Daí em diante, Julia é apresentada a tal Tau (#orgulhosodocacófato), uma inteligência artificial totalmente subordinada a Alex, mas que, do mais absoluto nada, às vezes se comporta como um cachorrinho, sendo a partir da relação entre estes três personagens que a história se desenvolve dentro de um contexto no qual Alex quer usar Julia para, valendo-se de Tau como seu assistente de cientista maluco, terminar sua pesquisa em inteligência artificial. E é justamente neste desenvolvimento, ou na tentativa dele, que Tau naufraga. Basta olhar para a foto acima. Isso aí parece a interação entre duas pessoas que estão numa situação em que uma encarcera, agride fisicamente e ameaça de morte a outra?

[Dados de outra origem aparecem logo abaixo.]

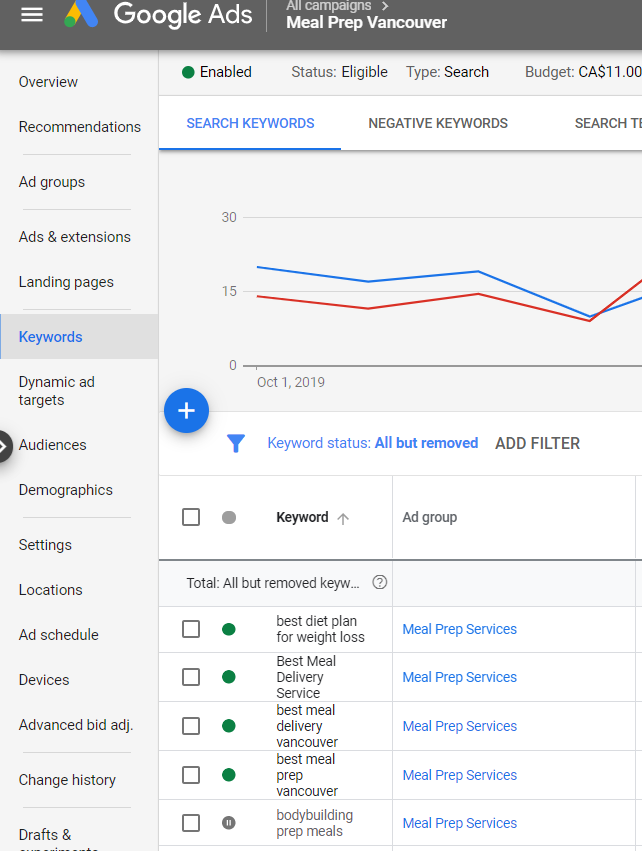The height and width of the screenshot is (851, 642).
Task: Open the hamburger main menu
Action: 32,16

Além do roteiro forçar situações absolutamente inverossímeis, ele peca ainda mais em diálogos que por vezes são só constrangedores, por outras vezes só clichezentos e no restante delas são as duas coisas ao mesmo tempo. É coisa do tipo “- Isso não vai doer nada em você. / – Mas em você sim!” e porrada em cima do moço da forma mais previsível que se pode imaginar. E o roteiro em nada é ajudado pela equivocada direção de atores, que apresentam atuações em tons incoerentes entre uma cena e outra, com escolhas dramatúrgicas que me fizeram coçar a barba a maior parte do filme.

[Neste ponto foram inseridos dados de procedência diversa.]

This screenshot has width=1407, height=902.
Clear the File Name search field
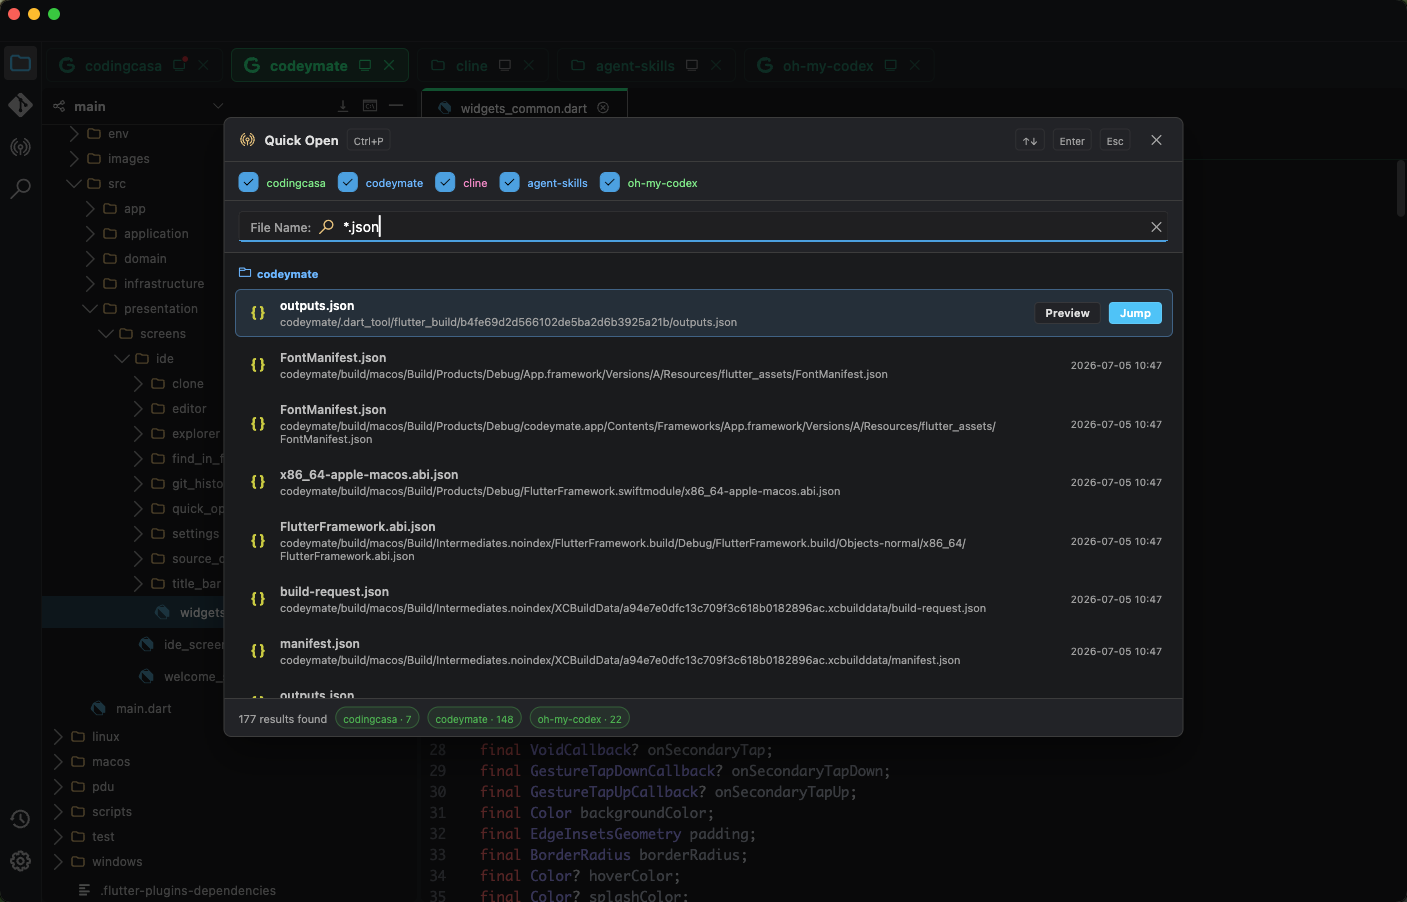1156,227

No aspecto técnico a coisa não muda de figura. A edição do filme é confusa e insegura. Os efeitos especiais e o desenho de produção também pecam bastante. À exceção do que se pensou enquanto interação com Tau e a própria representação física do avatar da inteligência artificial, todos os demais efeitos parecem alguma coisa levemente melhor do que o Chapolin voando em seus aerólitos (ou seriam aerolitos), além de genéricos. Há um robozão aqui que é animado só com um tiquinho mais de esmero do que o ED 209 fabricado pela OCP em Robocop. Inclusive, em determinado momento do filme eu fechei os olhos por uns 30 segundos e me dei conta que os efeitos sonoros são idênticos.
Com sua filosofia existencialista de botequim, uma direção desastrosa e um roteiro que esposa diálogos lamentáveis, Tau até que parte de premissas interessantes e cada vez mais relevantes sobre a nossa relação com a tecnologia e o surgimento iminente de uma verdadeira inteligência artificial, mas é só.
Caso você tenha um crush em Maika Monroe, a Netflix tem dois filmes protagonizados por ela e indicados em nossos Garimpos Netflix aqui e aqui. Já quanto a Gary Oldman, caso você tenha um crush nele, alguma coisa de certa você está fazendo em sua vida.